The three hardest words in the English language. You might have noticed that earlier tonight I posted about the various First Vision accounts. I made some rather egregious errors in the post, and a friend of mine was thankfully quick to catch them. Consequently, I have removed the post.
The problem: A website to which I often referred failed to include one of Joseph Smith’s First Vision accounts in full. I have to assume that this was deliberate, as the omitted portion neutralizes an alleged contradiction among the First Vision accounts—a contradiction that I originally discussed in my now-deleted post. This all just goes to show the importance of skepticism, I guess. There’s a lot of bullshit to wade through in this world (especially on the internet).
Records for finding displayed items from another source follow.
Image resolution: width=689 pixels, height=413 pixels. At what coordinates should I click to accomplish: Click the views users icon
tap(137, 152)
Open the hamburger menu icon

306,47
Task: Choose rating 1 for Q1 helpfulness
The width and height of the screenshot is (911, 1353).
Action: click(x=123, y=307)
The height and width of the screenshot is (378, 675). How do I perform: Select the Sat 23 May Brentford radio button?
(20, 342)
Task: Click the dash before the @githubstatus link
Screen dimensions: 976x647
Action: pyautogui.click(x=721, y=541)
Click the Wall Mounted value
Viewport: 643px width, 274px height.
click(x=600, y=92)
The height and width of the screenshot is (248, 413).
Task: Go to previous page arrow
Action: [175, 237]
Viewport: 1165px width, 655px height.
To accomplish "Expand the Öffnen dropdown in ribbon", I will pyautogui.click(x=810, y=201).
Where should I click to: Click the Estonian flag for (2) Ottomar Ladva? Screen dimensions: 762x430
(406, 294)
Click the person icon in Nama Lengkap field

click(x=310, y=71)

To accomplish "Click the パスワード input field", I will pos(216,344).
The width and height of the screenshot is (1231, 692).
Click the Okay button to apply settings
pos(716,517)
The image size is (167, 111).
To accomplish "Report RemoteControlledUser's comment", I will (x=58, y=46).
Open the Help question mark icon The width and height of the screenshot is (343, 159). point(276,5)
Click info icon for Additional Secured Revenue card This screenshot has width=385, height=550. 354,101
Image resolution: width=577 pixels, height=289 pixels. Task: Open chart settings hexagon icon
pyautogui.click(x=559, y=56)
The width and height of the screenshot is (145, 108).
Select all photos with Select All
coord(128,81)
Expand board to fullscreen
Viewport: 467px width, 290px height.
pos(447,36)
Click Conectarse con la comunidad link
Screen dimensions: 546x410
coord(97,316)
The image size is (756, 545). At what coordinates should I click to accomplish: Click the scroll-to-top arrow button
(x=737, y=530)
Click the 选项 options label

Once I revise the post, I will upload it. Sorry for any inconvenience.
Update: You can read the revised First Vision post here.
Was this the site you used?
http://www.irr.org/mit/first-vision/fvision-accounts.html
I’ve been relying on that for awhile, and would like to know if it is the one with the bad omissions.
I usually avoid IRR because of its Christian agenda, but it did not make the omission that I’m alluding to, thankfully.
The site that screwed me over was lds-mormon.com. It’s usually a rather reliable site, actually–one recommended to me by an LDS professor of mine, no less! But yeah, just because you can trust a site on some issues doesn’t mean that you can trust a site on all issues.
Oh, and mormonthink.com is pretty bad with regards to some aspects of the First Vision, too.
I will be more explicit in where I went wrong when I post about the First Vision this weekend.
I trusted you…… it’s gonna take more than a clever post to get my trust back!
That’s it, I’m reconverting to Mormonism. All exmormons have an agenda against the church, and this just proves it. All claims negative to the church are false!